Apart from its empirical and clinical contributions, this study also has some limitations. Obsessive thinking about COVID-19 was only assessed using a self-reported measure, which may be prone to a certain level of social desirability and memory recall bias. This brief four-item measure has good internal consistency and reliability for this type of obsession, making it helpful for many health contexts.

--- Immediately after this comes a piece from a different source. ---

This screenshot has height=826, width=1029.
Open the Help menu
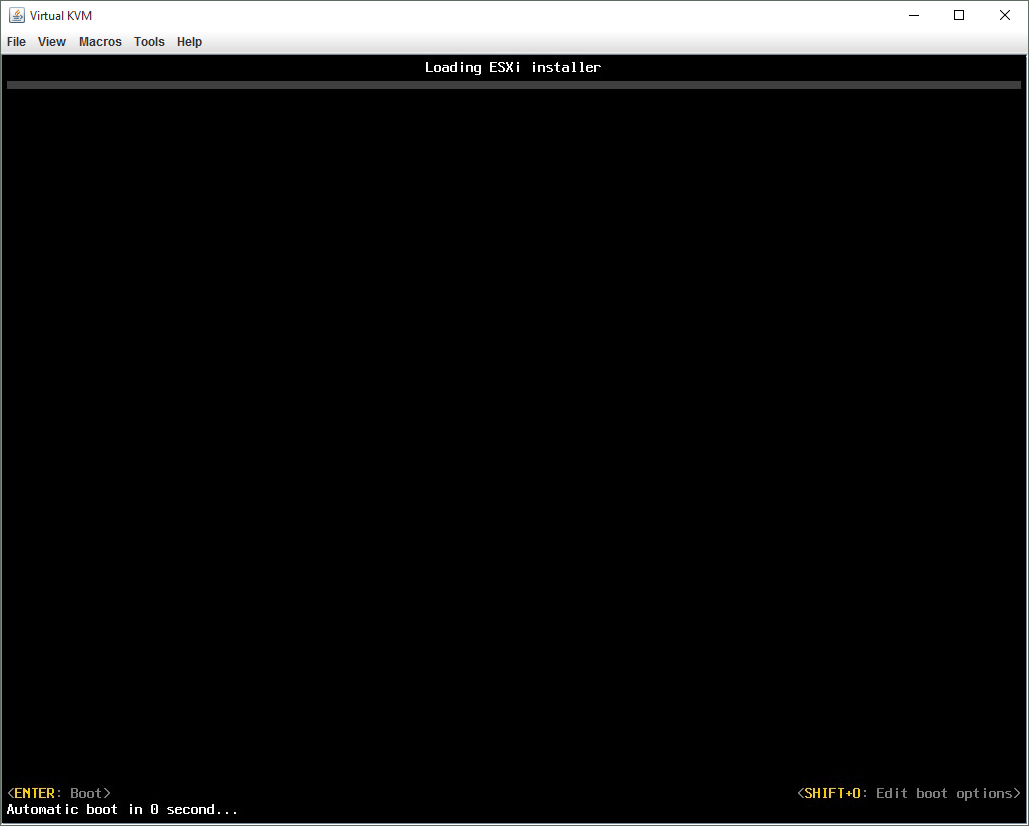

Although it is useful in the clinical mental health screening process, it cannot provide other important clinical data. When assessing more complex mental health constructs, it should be added to other measures and observations. Despite our efforts to obtain a comprehensive and heterogeneous sample, including a specific group of Portuguese parents, our participants mostly represent middle-to-high socio-economic conditions and, in the case of the parent group, people with access to internet resources. In both analysed samples, there was also a higher representation of women, despite it being a sampling condition in other OCS validation studies (see, e.g., [32,34]). It would be useful for future studies to assess the PT-OCS scores of clinical samples or people with high psychosocial vulnerability (e.g., low socioeconomic status, risky professions, and previous mental health problems).
5. Conclusions
This study provides a Portuguese version of PT-OCS: a reliable, valid, and parsimonious psychometric instrument which is useful for measuring persistent and disruptive thinking about COVID-19 or other potential epidemic diseases in the future. This may help researchers and clinicians to identify individuals carrying dysfunctional COVID-19 thoughts, in order to refer them for clinical intervention. Additionally, it can be used to better cluster high-risk professional or social groups, who would particularly benefit from developing more efficient disease-related coping and self-regulation strategies during outbreaks.